Many strength athletes train to muscle failure just about every set, because they believe that this results in maximum muscle growth: no pain, no gain.

However, many reputable coaches think it’s better to keep a few reps ‘in the tank’: training with Reps In Reserve (RIR). For example, 2 RIR means you stop the set two reps before muscle failure.


Those coaches are right when it comes to a meta-study by Vieira ea. The analysis shows that training to muscle failure has a poor stimulus-to-fatigue ratio (SFR). This means that the training stimulus is counterbalanced by a relatively high level of fatigue. Training to muscle failure significantly increases muscle damage and thus recovery time, neuromuscular fatigue and metabolic disruption. This compared to training with RIR, but with the same repetitions volume.
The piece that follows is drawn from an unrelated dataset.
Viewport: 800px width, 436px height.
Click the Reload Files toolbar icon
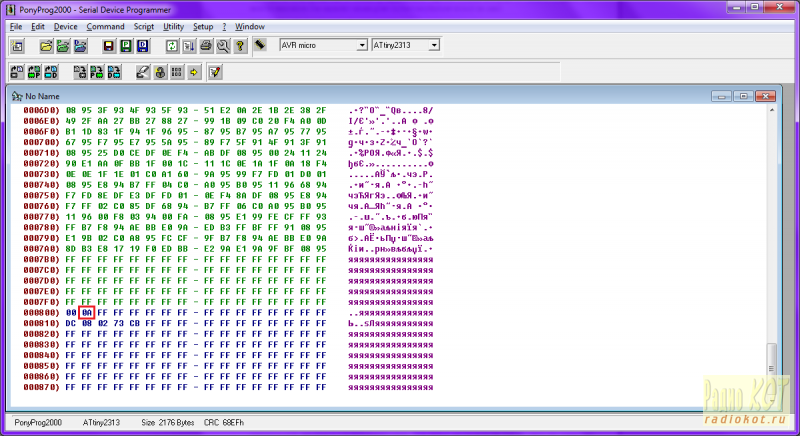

The conclusion is that with muscle failure you create much more fatigue compared to a little bit of extra muscle stimulation. Therefore, it is better to stay one to three reps of muscle failure (1-3 RIR) and do more sets rather than less sets until complete muscle failure. So you train close to muscle failure (a set is certainly heavy), but not completely. That way you create the most stimulus against the least fatigue.

Should you never train to muscle failure at all? Not now either. By occasionally training until muscle failure you learn to better estimate the number of RIR. In addition, failure training is a valid strategy for people who have little time to train, while recovery is not a problem.